(Supplied records)
▶

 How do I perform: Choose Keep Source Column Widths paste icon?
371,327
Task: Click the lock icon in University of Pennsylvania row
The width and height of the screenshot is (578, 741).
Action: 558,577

◀
▶

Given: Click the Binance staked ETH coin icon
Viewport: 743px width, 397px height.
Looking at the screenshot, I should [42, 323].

◀

(Problem) The expected answer is a copy of each line in the records that holds the word "Click".

(Output for this exercise)
Task: Click the lock icon in University of Pennsylvania row
Given: Click the Binance staked ETH coin icon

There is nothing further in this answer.